[TYPES/announce] SyGuS-COMP 2018 Call for Solvers and Benchmarks Submission
Dana Fisman
fisman at seas.upenn.edu
Wed Apr 4 10:34:21 EDT 2018
*Important Dates:*
1 May 2018: Benchmark submission deadline
1 June 2018: Deadline for first version of solvers
14 June 2018: Deadline for final version of solvers and for solver
description
7 July 2018: Author notification
14 July 2018: Awards ceremony (at FLoC Olympic Games)
18 July 2018: Solvers presentation (at SYNT workshop)
*Call for Participation:*This is a call for participation for the 5th
Syntax-Guided Synthesis Competition to be organized as a satellite event of
SYNT & CAV 2018 and as part of FLoC olympic games.
The classical formulation of the program-synthesis problem is to find a
program that meets a correctness specification given as a logical formula.

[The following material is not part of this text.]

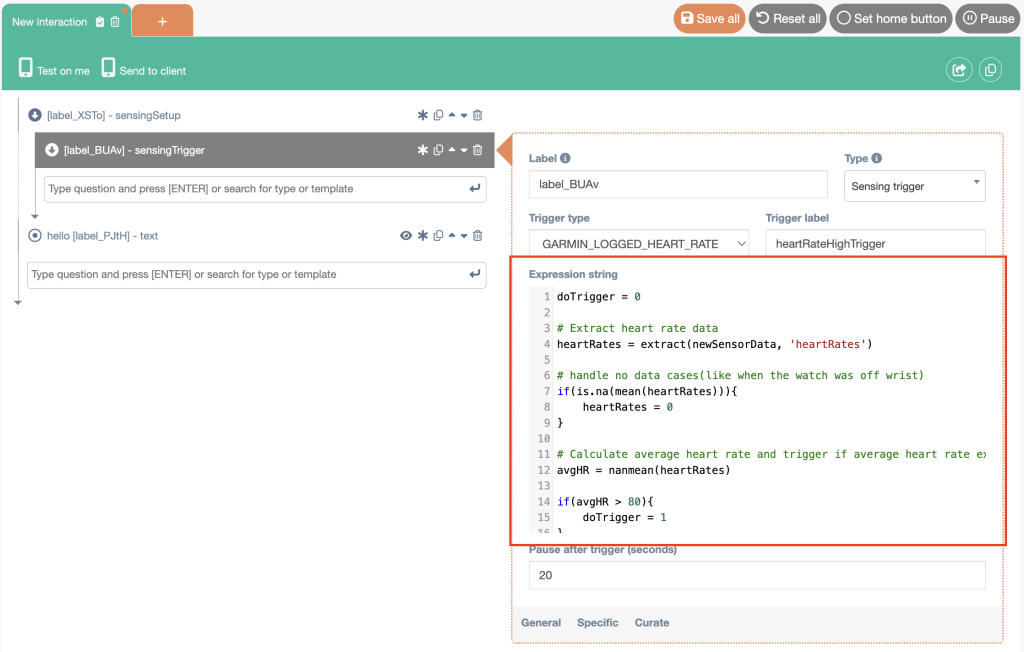Open the Type dropdown showing Sensing trigger
The width and height of the screenshot is (1024, 652).
point(914,185)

Recent work on program synthesis and program optimization illustrates many
potential benefits of allowing the user to supplement the logical
specification with a syntactic template that constrains the space of
allowed implementation. The motivation is twofold. First, narrowing the
space of implementations makes the synthesis problem more tractable.
Second, providing a specific syntax can potentially lead to better
optimizations.
The input to the syntax-guided synthesis problem (SyGuS) consists of a
background theory, a semantic correctness specification for the desired
program given by a logical formula, and a syntactic set of candidate
implementations given by a grammar. The computational problem then is to
find an implementation from the set of candidate expressions that satisfies
the specification in the given theory. The formulation of the problem
builds on SMT-LIB.
There has been a lot of recent interest in both using SyGuS solvers for
various synthesis applications and developing different solving algorithms.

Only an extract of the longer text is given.